Mientras pasaban los días, aumentaba el nerviosismo de De la Huerta. Esperaba con impaciencia la salida de su amigo y todos los días preguntaba a los guardias si había alguna novedad. No alcanzaba a imaginar lo que pudiera estar haciendo Antonio allá dentro, pero le preocupaba que por alguna razón no lograra su cometido, que enfrentara graves imprevistos o incluso que sufriera algún accidente. A fin de cuentas, ya no era un hombre joven y lucía cada vez más débil. ¿Para qué habría él aceptado recibirlo? A ratos se sentía afortunado por el privilegio, pero con frecuencia maldecía su suerte.
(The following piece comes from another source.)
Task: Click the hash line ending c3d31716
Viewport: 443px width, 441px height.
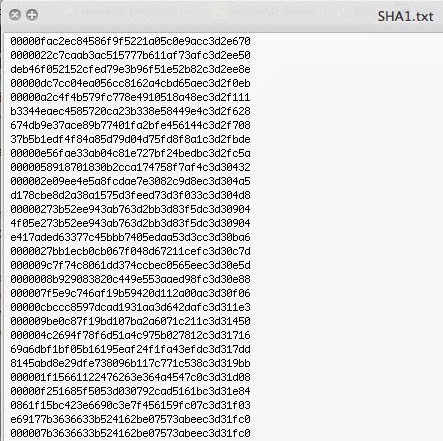Action: pyautogui.click(x=130, y=335)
La tensión llegó al máximo el día de la inauguración. Antonio aún no salía y Domingo De la Huerta estaba al borde del colapso. Tocó la puerta de la sala en la mañana y al medio día, pero no obtuvo respuesta. A las seis de la tarde, cuando faltaba apenas una hora para la llegada de los invitados decidió que había que entrar a la fuerza. Las puertas interiores del museo estaban reforzadas y el equipo de mantenimiento demoró todavía unos cuantos minutos en desmontar la cerradura. Para cuando lograron abrir, ya los primeros visitantes y camarógrafos comenzaban a reunirse afuera de la sala.

De la Huerta fue el primero en entrar y tras él siguieron casi todos los presentes, deseosos de conocer antes que nadie la última propuesta del maestro. Pero no había allí nada que ver. La sala estaba completamente vacía. No había obras ni propuesta ni hilos ni nada. Ni siquiera encontraron al artista. La última gran muestra de Antonio Burgos, la síntesis final de todas sus cavilaciones artísticas, el punto de llegada de su carrera y de su vida, era un gran espacio de nada. Antonio Burgos había empujado los límites hasta sus últimas consecuencias, había dado el salto final de lo mínimo a lo inexistente, y había desaparecido, felizmente, con su obra.